I senza terra, i senza patria (“tanos” in Argentina e “mericani” quando ritornano in Italia a ritrovare i propri cari e gli amici d’infanzia) finiscono per essere gli unici veri depositari (memoria storica) di una vita, di un mondo e d’un tempo che ormai tutti, in Calabria ed in particolare nel cosentino, ci siamo lasciati alle spalle. Noi, cittadini del mondo, confusi in una serie di mondi d’altri, spesso virtuali, non sappiamo più in che mondo abitiamo ed a quale mondo apparteniamo.
Vale la pena di leggere il libro di Pasquale Guaglianone? … decisamente si! … perché è scritto bene, perché ha contenuti interessantissimi, perché parla della nostra storia, perché… siamo Calabresi ed Emigranti.
“Tante navi tante storie” è… tantissimo, anche uno spaccato, ben fotografato, della vita che si conduceva tra il 1900 ed il 1950 nelle nostre zone: in Calabria (nella Calabria Citeriore).
Non mi dilungherò oltre (in questo spazio non ho nessuna intenzione di scrivere un altro libro col titolo “Tante navi tante storie”). Chiudo il tutto così come il bravissimo Pasquale Guaglianone ha chiuso la sua opera: “Prima di morire, un giorno di tanti anni fa, una donna calabrese originaria della provincia di Vibo Valentia, chiese che su di sé, alla sua morte, venisse cosparsa un poco di terra della campagna, che qualcuno portò dal suo paese natio”.

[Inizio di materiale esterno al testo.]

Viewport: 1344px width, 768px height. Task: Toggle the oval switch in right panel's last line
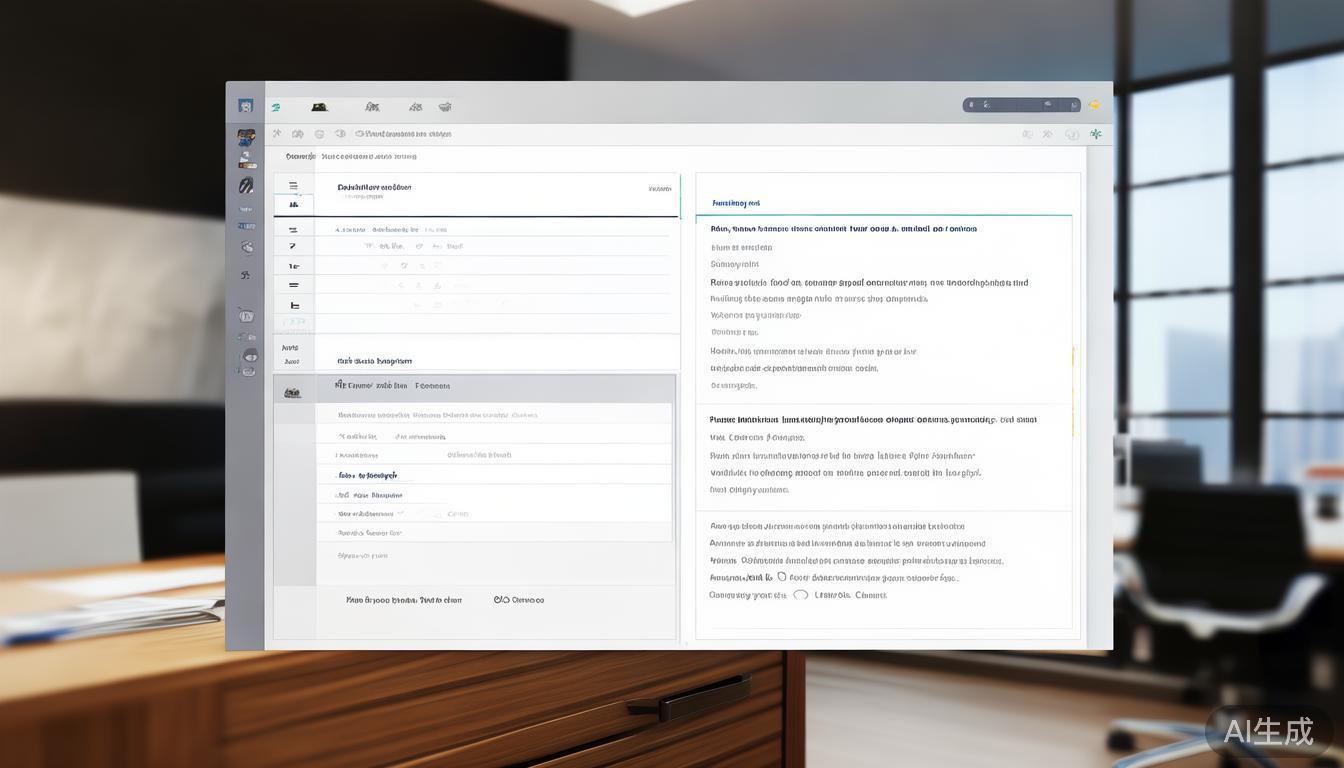click(800, 595)
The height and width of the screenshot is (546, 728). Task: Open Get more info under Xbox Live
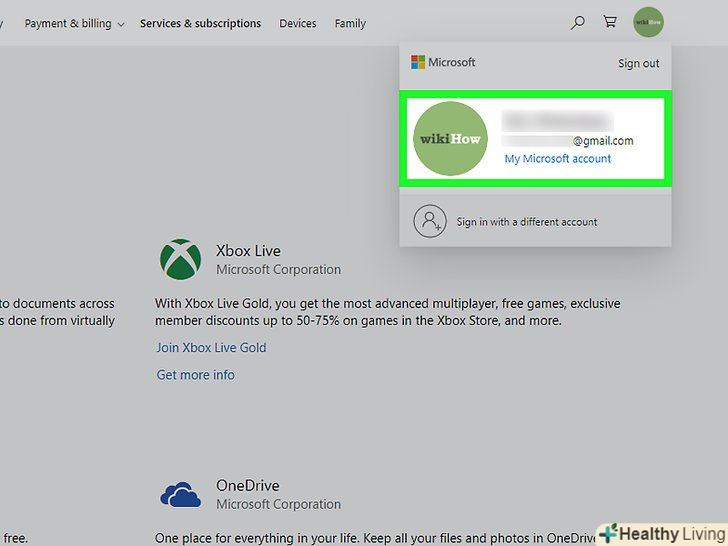click(x=196, y=375)
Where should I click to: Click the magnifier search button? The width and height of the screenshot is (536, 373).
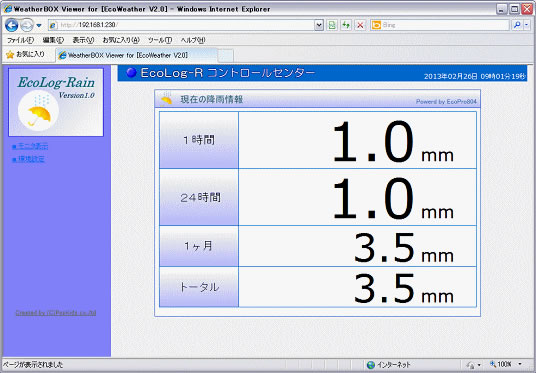tap(517, 25)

Meditiamo, su questa chiusura, sulla fortuna che abbiamo, noi, oggi, che grazie anche e soprattutto alla gente che è emigrata… possiamo godere di quello che ci hanno lasciato in eredità… la loro… la nostra terra.
Con Pasquale Guaglianone resta, da parte mia e dell’Associazione culturale “Universitas Sancti Felicis” di San Fili, l’impegno ad incontrarci di nuovo all’interno della sala convegni della Biblioteca comunale “Goffredo Iusi” del nostro amato/odiato paesino... di San Fili.
* * *
… un caro abbraccio a tutti dal sempre vostro affezionato Pietro Perri.
… /pace.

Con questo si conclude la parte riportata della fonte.